Vidrio templado en las ventanillas
El escenario cambia por completo al analizar las ventanillas laterales y, en la mayoría de los casos, la luneta trasera. En estas zonas, el objetivo prioritario no es mantener la rigidez estructural del panel, sino garantizar que, si el cristal llega a romperse, lo haga de una forma que no resulte letal para los pasajeros y que permita una vía de evacuación rápida. Para ello se utiliza el vidrio templado.
El templado es un tratamiento térmico y físico. Durante su fabricación, la pieza de vidrio se calienta a temperaturas muy altas (cercanas a los 650 ºC) para luego sufrir un enfriamiento súbito mediante chorros de aire frío a alta presión. Este proceso enfría las superficies exteriores de forma mucho más rápida que el núcleo interno del cristal, y como consecuencia, las capas externas quedan sometidas a una fuerte tensión de compresión, mientras que el interior retiene una alta tensión de tracción.
Esta distribución de tensiones internas multiplica la resistencia mecánica del vidrio templado hasta cuatro o cinco veces más que la de un cristal ordinario ante impactos.

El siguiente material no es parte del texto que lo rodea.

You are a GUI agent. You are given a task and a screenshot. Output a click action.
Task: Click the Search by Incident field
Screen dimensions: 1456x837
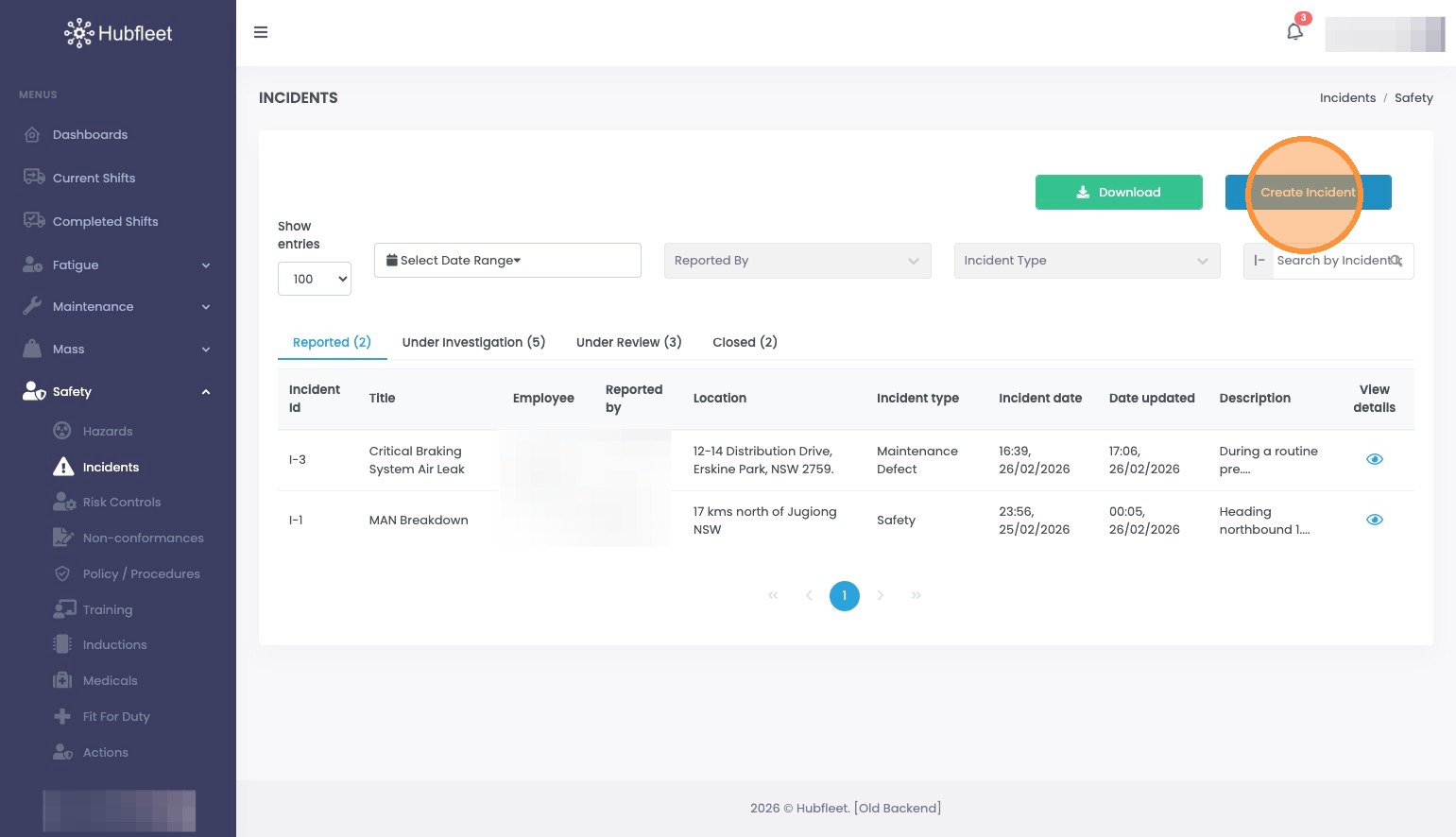point(1338,261)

Sin embargo, si un impacto consigue romper la capa superficial sometida a compresión exterior y alcanzar el núcleo en tensión, el equilibrio físico se rompe de forma instantánea.

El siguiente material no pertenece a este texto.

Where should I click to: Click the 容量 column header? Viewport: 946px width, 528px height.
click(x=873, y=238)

Toda la energía interna acumulada se libera, provocando que el cristal se desintegre por completo en fragmentos granulares de contornos redondeados y con bordes poco afilados. Este tipo de rotura previene los cortes profundos que causaría el vidrio común al romperse en grandes cuchillas afiladas. Además, al desplomarse el cristal por completo, se genera un espacio libre inmediato que facilita la salida de los ocupantes o el acceso de los servicios de emergencia en caso de que las puertas queden bloqueadas tras un accidente.
Algunos fabricantes recurren al vidrio laminado también en las ventanillas laterales de determinadas versiones para mejorar el aislamiento acústico y la seguridad frente a robos o eyecciones. Como contrapartida, este tipo de cristal dificulta la evacuación a través de las ventanillas y hace más compleja su rotura en caso de emergencia.